%%
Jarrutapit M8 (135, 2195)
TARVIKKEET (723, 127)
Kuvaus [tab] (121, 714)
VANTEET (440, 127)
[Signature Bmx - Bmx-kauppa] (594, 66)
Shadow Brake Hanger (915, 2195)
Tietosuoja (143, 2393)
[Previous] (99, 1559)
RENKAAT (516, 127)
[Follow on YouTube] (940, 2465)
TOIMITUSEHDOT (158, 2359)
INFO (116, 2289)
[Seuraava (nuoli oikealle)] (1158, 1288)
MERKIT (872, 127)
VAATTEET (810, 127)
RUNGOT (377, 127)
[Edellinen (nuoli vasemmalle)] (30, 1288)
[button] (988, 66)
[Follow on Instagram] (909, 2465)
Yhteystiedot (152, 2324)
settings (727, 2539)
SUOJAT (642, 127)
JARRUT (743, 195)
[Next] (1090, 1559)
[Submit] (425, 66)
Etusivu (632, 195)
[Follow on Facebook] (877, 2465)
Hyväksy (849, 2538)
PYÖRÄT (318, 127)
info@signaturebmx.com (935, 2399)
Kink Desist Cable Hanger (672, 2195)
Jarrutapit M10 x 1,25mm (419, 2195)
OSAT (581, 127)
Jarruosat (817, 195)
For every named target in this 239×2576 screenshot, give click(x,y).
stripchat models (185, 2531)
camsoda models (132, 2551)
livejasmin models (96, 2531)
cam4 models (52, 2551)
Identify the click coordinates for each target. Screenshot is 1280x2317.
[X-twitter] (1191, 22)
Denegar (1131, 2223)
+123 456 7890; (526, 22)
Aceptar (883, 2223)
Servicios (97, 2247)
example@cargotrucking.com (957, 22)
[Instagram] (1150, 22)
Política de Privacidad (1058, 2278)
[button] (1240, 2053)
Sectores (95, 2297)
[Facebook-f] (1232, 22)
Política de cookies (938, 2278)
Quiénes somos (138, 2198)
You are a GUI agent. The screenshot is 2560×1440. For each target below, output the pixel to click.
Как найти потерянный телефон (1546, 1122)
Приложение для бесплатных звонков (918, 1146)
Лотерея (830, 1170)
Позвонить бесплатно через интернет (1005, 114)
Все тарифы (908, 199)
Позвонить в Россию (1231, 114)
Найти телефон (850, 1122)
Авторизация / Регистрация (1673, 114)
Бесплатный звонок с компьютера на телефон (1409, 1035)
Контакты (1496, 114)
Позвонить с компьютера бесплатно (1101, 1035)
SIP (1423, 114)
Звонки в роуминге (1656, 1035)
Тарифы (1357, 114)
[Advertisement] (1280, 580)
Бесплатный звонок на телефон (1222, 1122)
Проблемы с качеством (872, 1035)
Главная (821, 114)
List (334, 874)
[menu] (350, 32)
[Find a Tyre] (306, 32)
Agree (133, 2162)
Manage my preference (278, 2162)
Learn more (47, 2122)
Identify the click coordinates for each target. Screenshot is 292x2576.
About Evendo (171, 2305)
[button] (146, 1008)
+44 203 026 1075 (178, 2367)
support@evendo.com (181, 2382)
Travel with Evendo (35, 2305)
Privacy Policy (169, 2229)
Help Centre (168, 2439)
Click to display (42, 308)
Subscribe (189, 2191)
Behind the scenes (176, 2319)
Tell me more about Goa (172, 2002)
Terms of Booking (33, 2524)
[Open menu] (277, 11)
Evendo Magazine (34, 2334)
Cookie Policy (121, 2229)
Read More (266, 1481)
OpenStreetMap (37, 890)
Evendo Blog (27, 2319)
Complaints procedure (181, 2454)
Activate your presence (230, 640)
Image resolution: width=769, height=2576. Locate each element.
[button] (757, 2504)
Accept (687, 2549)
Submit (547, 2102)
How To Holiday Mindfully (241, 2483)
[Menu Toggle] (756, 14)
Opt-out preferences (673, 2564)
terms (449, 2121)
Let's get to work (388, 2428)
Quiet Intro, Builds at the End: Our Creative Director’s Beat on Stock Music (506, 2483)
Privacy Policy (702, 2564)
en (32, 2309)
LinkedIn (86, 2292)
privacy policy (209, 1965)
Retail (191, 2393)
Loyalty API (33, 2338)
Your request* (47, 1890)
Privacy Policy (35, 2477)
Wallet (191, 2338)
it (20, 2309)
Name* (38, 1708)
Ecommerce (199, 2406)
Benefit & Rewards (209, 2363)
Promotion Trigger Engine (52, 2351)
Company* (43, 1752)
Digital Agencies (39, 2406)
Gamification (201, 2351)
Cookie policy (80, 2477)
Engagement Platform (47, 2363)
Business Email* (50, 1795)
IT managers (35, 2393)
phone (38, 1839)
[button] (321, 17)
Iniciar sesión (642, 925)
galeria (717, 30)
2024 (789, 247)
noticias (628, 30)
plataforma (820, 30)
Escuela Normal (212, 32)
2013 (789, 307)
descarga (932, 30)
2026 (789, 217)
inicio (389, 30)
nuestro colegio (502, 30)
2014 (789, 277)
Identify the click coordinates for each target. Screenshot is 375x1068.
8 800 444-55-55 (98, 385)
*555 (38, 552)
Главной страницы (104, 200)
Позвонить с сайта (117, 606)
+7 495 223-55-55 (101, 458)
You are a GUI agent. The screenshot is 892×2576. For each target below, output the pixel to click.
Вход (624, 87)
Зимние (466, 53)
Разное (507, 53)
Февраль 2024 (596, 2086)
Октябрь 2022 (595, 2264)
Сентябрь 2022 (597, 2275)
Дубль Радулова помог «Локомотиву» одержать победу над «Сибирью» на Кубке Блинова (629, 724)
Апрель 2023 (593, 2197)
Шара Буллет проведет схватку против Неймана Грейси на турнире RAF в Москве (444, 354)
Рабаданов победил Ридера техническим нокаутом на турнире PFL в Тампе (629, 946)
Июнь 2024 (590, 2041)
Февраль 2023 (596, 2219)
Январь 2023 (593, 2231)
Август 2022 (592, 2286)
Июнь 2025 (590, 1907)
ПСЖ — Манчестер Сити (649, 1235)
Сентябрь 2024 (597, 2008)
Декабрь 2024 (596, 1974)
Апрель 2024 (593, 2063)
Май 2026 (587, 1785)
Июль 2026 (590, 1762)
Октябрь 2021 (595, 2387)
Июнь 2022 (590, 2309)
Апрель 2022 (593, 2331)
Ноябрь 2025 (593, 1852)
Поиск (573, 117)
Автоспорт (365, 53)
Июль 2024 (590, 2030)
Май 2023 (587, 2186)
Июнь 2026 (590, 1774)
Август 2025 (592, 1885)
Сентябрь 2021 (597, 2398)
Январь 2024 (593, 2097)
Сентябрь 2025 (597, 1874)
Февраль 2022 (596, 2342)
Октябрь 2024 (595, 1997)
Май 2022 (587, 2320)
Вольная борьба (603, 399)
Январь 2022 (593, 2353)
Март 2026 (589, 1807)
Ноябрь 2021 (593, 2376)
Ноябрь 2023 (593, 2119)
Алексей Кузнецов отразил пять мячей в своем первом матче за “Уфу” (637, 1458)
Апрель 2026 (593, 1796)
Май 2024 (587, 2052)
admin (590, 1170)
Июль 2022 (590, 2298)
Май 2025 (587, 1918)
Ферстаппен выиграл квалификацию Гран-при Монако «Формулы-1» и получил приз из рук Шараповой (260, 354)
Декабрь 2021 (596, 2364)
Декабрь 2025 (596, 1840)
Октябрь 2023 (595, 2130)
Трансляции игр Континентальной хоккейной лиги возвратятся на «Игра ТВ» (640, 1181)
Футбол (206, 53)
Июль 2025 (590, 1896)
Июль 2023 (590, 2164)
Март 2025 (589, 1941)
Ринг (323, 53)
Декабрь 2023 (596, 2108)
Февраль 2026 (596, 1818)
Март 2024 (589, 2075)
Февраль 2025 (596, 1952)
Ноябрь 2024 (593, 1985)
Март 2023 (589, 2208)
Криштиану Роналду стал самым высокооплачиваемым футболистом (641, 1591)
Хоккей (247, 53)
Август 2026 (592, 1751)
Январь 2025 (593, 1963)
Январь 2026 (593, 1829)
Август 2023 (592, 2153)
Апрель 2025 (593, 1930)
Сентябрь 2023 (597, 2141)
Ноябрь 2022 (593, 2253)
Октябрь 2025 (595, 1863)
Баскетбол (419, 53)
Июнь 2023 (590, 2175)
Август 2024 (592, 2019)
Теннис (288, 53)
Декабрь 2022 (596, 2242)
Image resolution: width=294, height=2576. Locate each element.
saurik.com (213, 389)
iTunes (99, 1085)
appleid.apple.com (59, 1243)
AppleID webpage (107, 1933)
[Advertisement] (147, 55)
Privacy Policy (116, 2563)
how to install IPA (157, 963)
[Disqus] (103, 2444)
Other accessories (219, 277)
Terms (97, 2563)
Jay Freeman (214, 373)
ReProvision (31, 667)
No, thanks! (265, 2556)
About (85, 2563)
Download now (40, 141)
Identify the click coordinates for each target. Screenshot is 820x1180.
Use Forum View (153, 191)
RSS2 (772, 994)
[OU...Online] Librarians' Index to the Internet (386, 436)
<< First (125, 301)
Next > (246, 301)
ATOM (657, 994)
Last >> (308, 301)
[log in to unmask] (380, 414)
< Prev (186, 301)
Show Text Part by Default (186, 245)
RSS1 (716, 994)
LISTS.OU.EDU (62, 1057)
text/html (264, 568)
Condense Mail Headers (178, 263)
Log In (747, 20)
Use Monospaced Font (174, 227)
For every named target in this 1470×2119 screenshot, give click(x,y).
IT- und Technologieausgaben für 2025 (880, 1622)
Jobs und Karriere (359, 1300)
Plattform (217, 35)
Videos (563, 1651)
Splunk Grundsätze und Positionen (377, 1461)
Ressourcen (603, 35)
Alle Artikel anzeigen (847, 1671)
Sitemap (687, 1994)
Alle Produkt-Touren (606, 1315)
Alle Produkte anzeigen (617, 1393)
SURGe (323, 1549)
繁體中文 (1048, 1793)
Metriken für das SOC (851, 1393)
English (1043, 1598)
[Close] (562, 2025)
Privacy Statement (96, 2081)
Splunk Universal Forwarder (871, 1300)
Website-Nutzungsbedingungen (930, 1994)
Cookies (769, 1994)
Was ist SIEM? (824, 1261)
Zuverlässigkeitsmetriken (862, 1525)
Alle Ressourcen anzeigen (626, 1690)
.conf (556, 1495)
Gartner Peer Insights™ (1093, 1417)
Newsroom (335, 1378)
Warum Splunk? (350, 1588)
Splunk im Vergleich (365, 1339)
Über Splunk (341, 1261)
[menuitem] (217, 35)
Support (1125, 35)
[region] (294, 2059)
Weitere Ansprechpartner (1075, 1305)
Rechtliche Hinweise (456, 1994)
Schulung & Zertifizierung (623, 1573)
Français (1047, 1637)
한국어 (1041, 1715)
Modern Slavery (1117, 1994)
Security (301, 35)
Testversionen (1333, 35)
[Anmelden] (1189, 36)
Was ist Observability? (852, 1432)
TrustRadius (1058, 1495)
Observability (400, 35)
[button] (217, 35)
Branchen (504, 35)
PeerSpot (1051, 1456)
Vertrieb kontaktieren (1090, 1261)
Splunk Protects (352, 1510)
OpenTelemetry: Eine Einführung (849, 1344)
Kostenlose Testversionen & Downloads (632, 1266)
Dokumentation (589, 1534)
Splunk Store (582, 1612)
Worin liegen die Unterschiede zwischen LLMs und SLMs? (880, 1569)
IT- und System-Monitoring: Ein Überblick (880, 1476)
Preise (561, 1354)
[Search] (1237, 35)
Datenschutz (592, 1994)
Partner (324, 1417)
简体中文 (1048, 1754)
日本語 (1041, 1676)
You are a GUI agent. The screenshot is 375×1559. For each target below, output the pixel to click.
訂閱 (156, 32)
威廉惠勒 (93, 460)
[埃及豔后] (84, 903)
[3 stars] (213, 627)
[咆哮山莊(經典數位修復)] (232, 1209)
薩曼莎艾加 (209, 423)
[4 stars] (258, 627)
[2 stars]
%%
## EXERCISE
Only the lines from the top of the data through the line that contains "INFO (116, 2289)" should be quoted, exactly as they stand.

## RESPONSE BELOW
Jarrutapit M8 (135, 2195)
TARVIKKEET (723, 127)
Kuvaus [tab] (121, 714)
VANTEET (440, 127)
[Signature Bmx - Bmx-kauppa] (594, 66)
Shadow Brake Hanger (915, 2195)
Tietosuoja (143, 2393)
[Previous] (99, 1559)
RENKAAT (516, 127)
[Follow on YouTube] (940, 2465)
TOIMITUSEHDOT (158, 2359)
INFO (116, 2289)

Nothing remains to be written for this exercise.